## What is needed
Make an exact copy of the records, omitting all images.

□ □ □ □ □

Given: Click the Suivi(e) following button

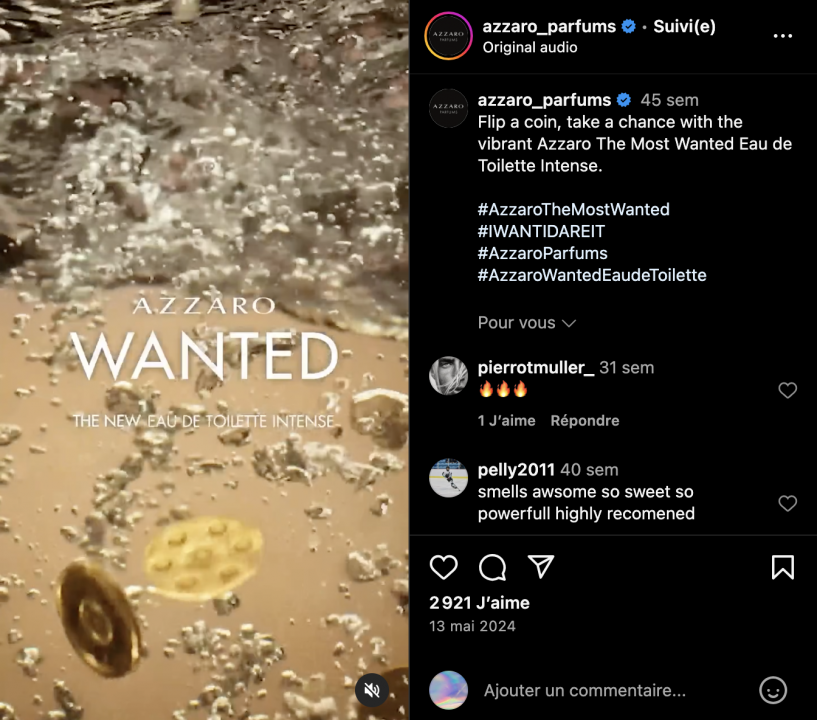Looking at the screenshot, I should click(x=685, y=26).
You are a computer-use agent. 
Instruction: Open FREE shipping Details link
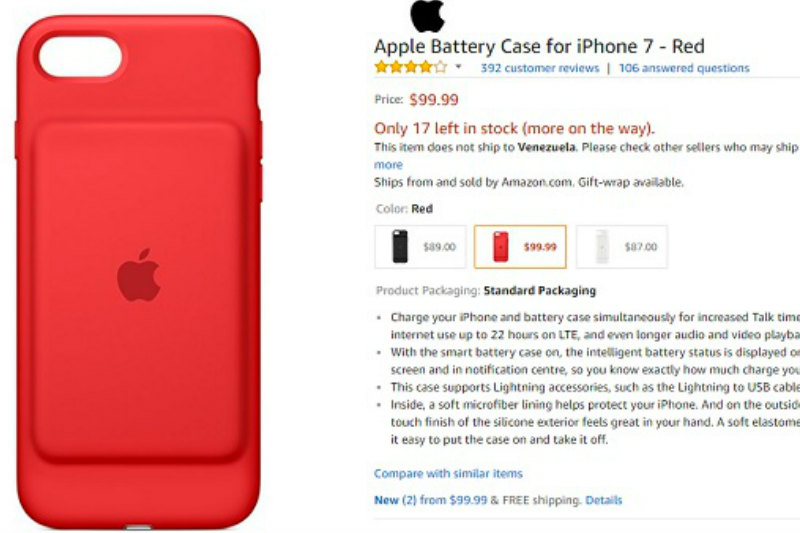[x=604, y=500]
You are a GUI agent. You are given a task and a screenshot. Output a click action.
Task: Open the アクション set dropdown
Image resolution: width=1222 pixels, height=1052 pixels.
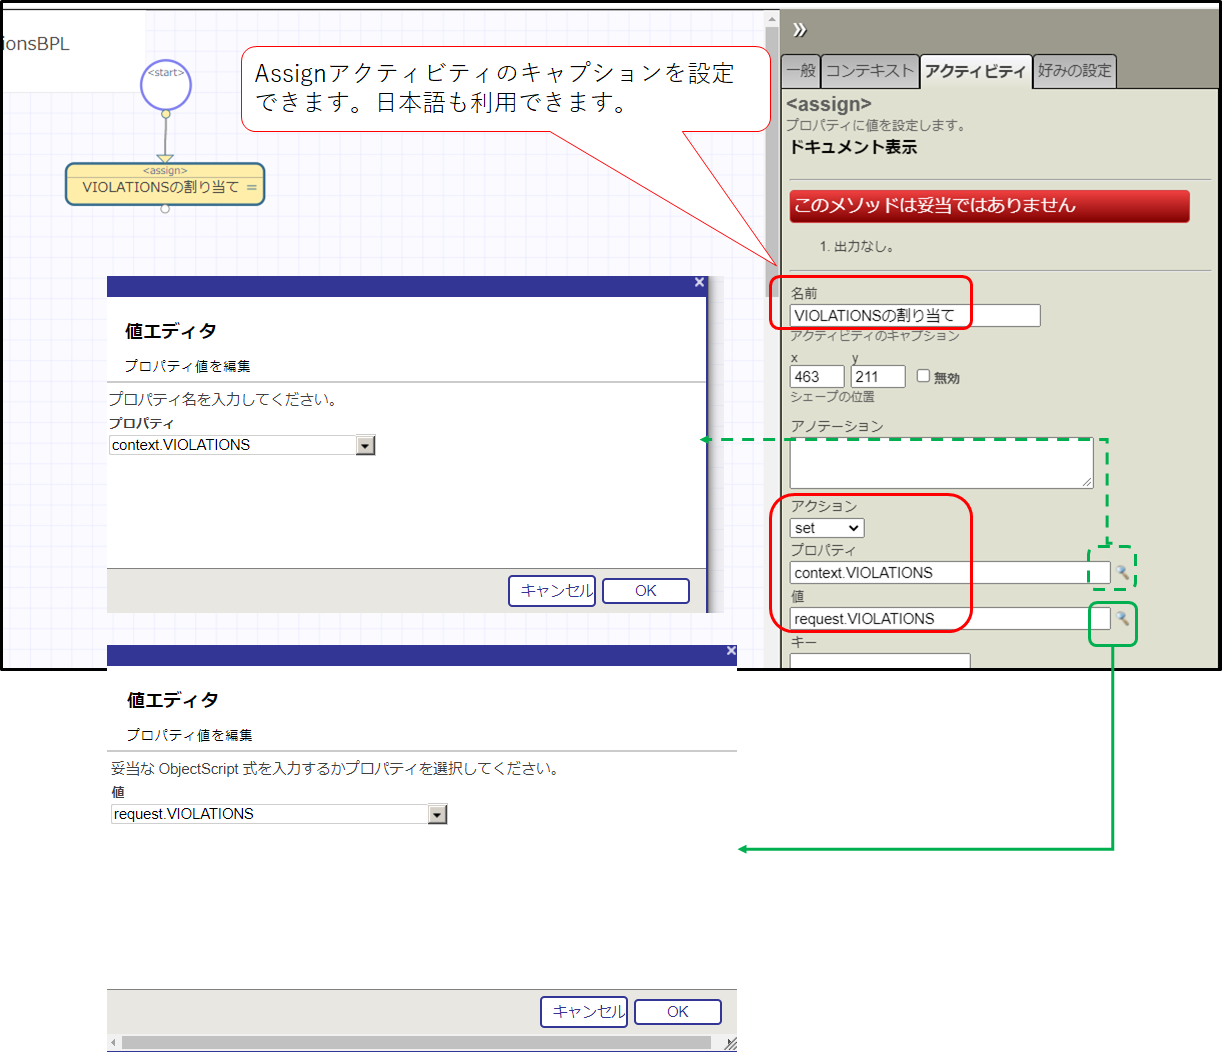pos(827,528)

□ □ □ □ □

## Answer space
Given: Click the Suivi(e) following button

Looking at the screenshot, I should click(x=685, y=26).
You are a computer-use agent. 
Instruction: Open FREE shipping Details link
[x=604, y=500]
You are a GUI agent. You are given a task and a screenshot. Output a click action.
Task: Open the アクション set dropdown
Image resolution: width=1222 pixels, height=1052 pixels.
pos(827,528)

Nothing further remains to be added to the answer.